Eine Veruntreuung im Sinne des Art. 140 StGB begeht, wer sich eine ihm anvertraute fremde bewegliche Sache aneignet, um sich oder einen andern damit unrechtmässig zu bereichern, oder wer anvertrautes Gut unrechtmässig in seinem oder eines andern Nutzen verwendet. Diese Bestimmung stellt somit im Gegensatz zum Strafgesetzbuch für das Deutsche Reich (§ 246) und zu gewissen ehemaligen kantonalen Strafgesetzbüchern (z.B. Zürich § 177, Bern Art. 219) nicht darauf ab, ob sich die Sache im Besitz oder Gewahrsam des Täters befunden hat, sondern einzig darauf, ob sie ihm anvertraut gewesen ist.
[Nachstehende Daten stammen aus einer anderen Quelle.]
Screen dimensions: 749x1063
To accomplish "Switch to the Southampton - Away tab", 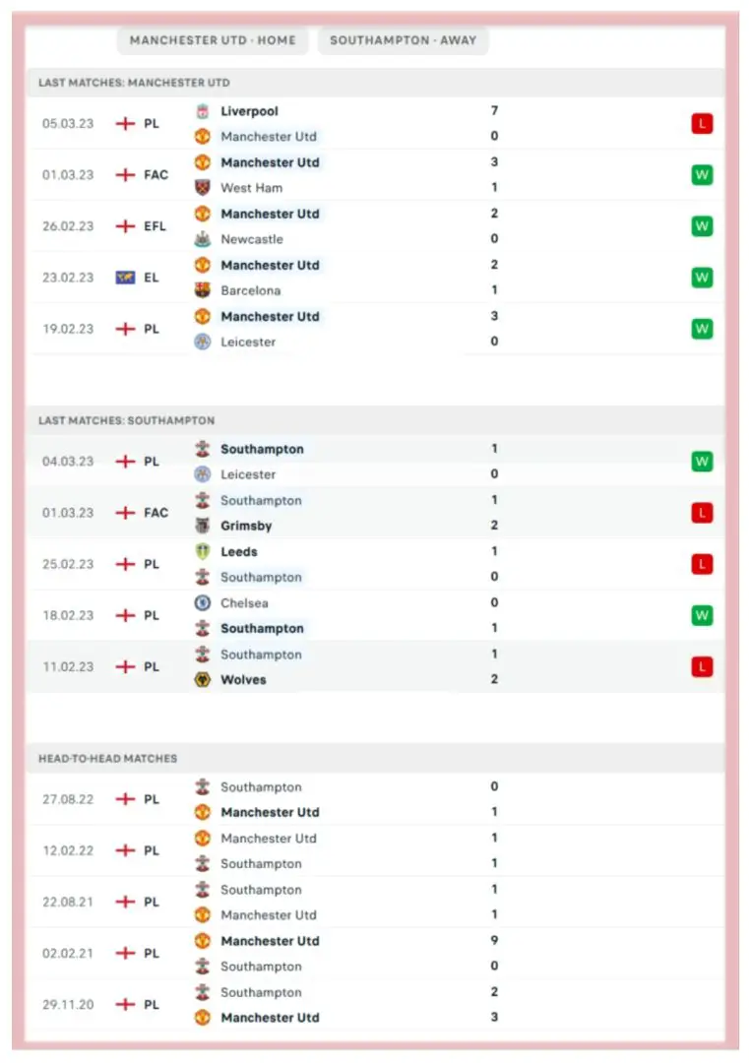I will [x=403, y=40].
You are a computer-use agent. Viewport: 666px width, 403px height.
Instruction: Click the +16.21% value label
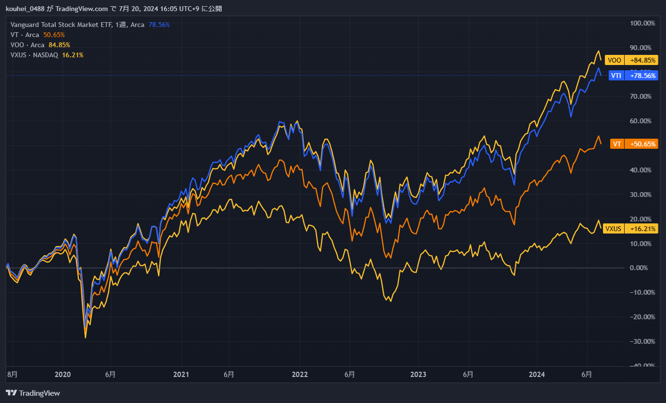pyautogui.click(x=641, y=229)
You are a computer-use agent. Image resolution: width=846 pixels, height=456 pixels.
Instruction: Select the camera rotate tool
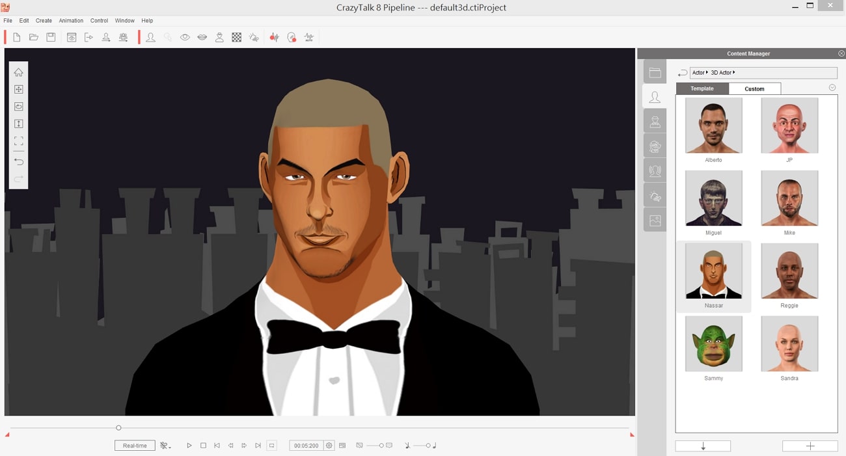pos(18,107)
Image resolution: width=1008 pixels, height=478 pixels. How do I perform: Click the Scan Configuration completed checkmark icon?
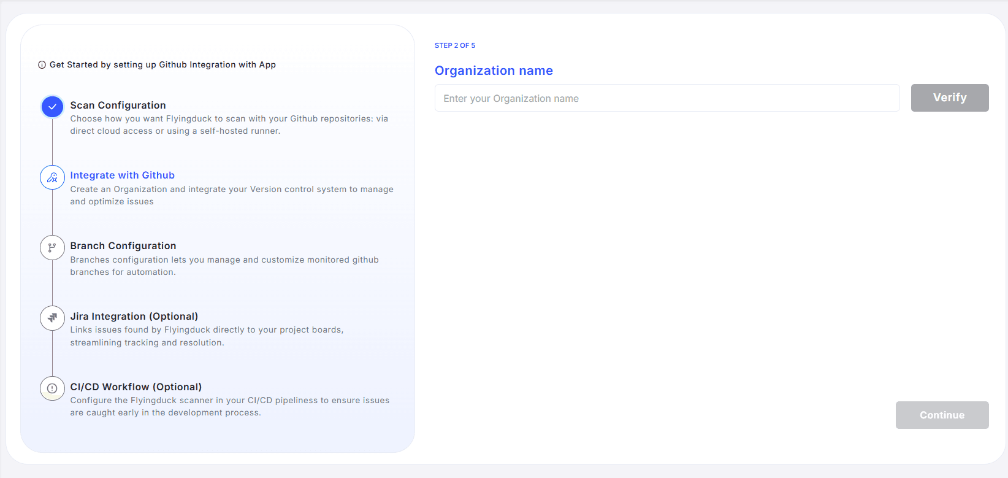tap(52, 107)
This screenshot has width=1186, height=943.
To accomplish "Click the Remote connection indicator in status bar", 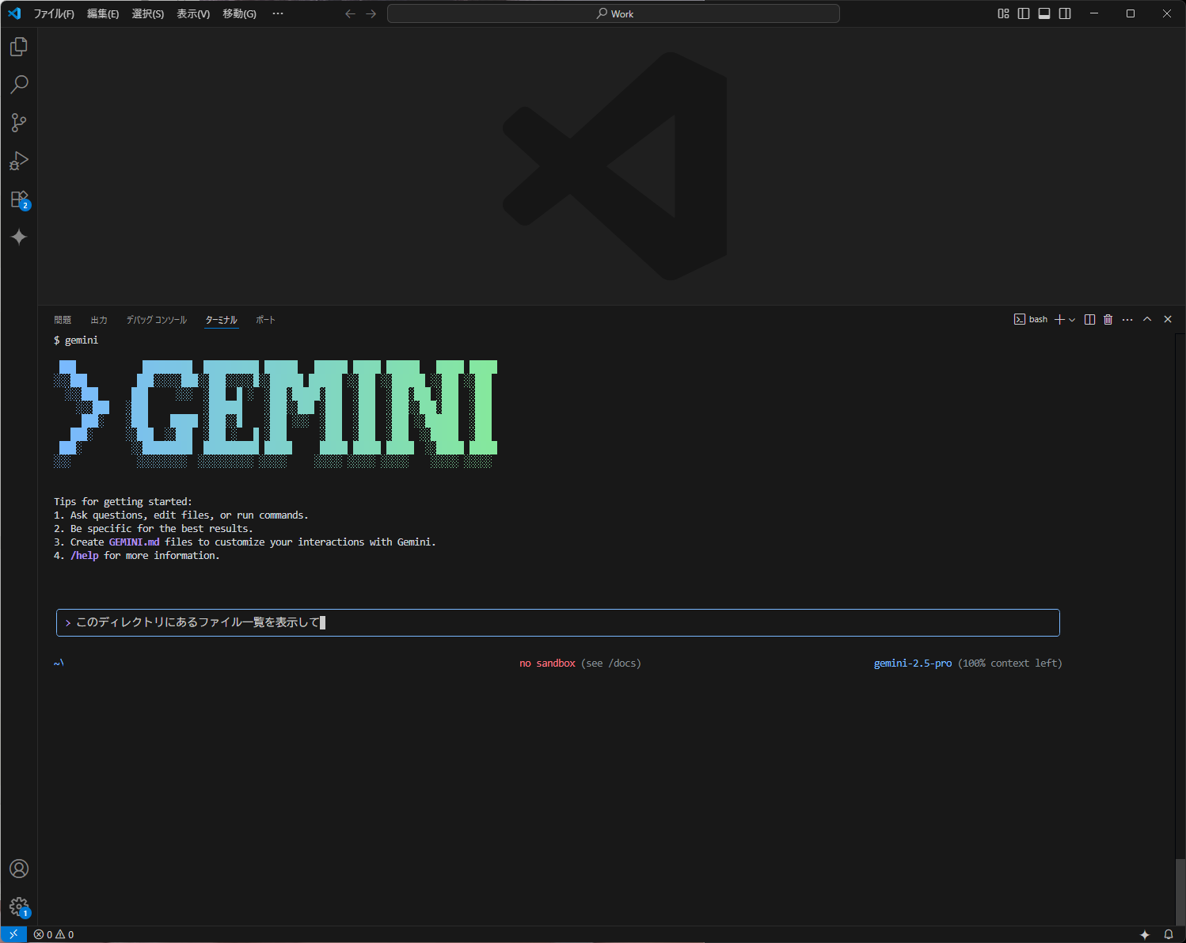I will tap(13, 934).
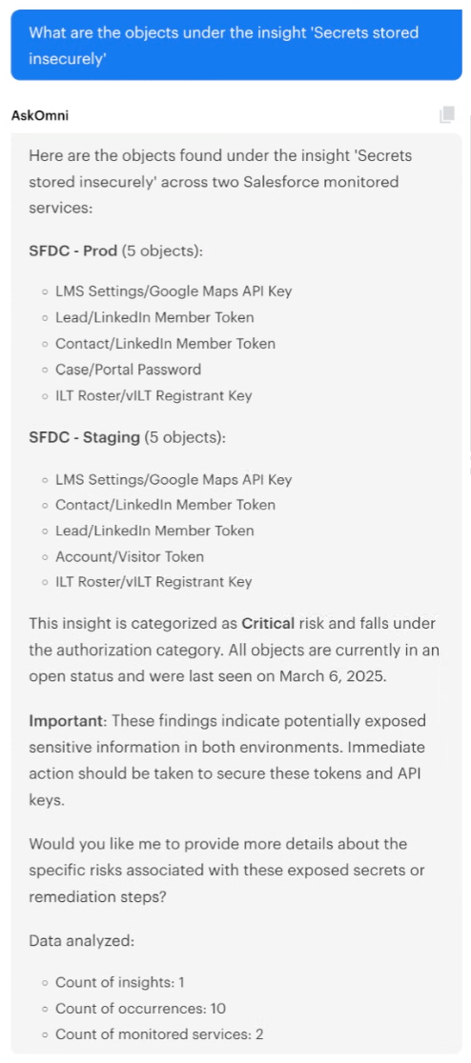This screenshot has width=471, height=1063.
Task: Click the bold Important label
Action: (x=63, y=719)
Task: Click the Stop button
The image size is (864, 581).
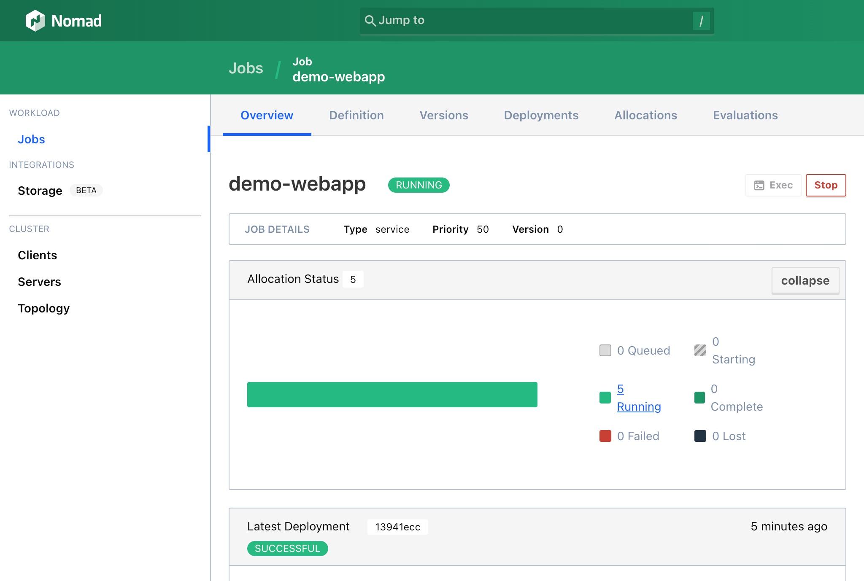Action: click(x=826, y=185)
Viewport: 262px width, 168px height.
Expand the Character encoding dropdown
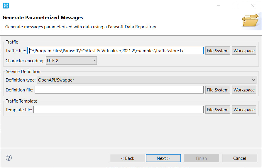coord(71,60)
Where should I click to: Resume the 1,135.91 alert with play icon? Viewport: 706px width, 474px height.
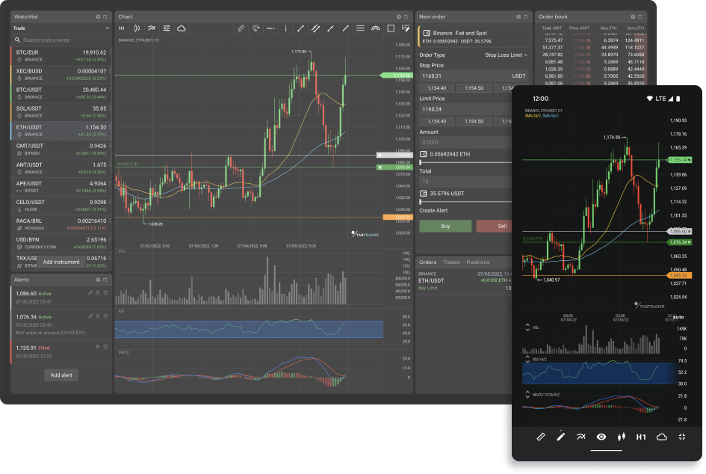click(x=98, y=347)
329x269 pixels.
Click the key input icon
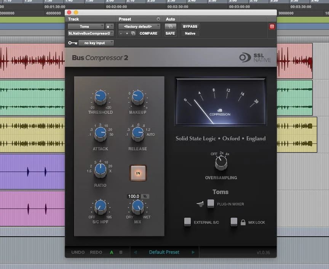pos(73,43)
Die Auffassung, Gewahrsam sei das "physische Vermögen
ausschliesslicher tatsächlicher Herrschaftsausübung" (RGSt
5 43) oder "die Möglichkeit, mit
Ausschluss anderer auf die Sache einzuwirken, verbunden mit dem erkennbaren Willen, die eigene Herrschaft
unter Ausschluss anderer geltend zu machen" (ZBJV
47 294) steht daher nach eidgenössischem Recht der Annahme von Veruntreuung nicht im Wege, wenn die tatsächliche Herrschaft über die Sache zwischen dem Täter und Drittpersonen geteilt war, wogegen sie nach den erwähnten anderen Rechtsordnungen in solchen Fällen die Würdigung der Tat als Unterschlagung ausschliesst (RGSt
5 44,
52 144,
58 49 ; Monatsbl. f. bern. Rspr.
10 142). Art. 140 StGB verlangt nicht, dass die Sache dem Täter
ausschliesslich anvertraut worden sei. Diese Vorschrift will ihn bestraft wissen, weil er das Vertrauen missbraucht hat, das ihm geschenkt worden ist. Ein solcher Vertrauensmissbrauch ("abus de confiance", vgl. Randtitel des französischen Textes) aber liegt auch vor, wenn die Sache einem Dritten mitanvertraut war oder ihr Eigentümer
oder ein Dritter neben dem Täter tatsächliche Gewalt über sie gehabt hat.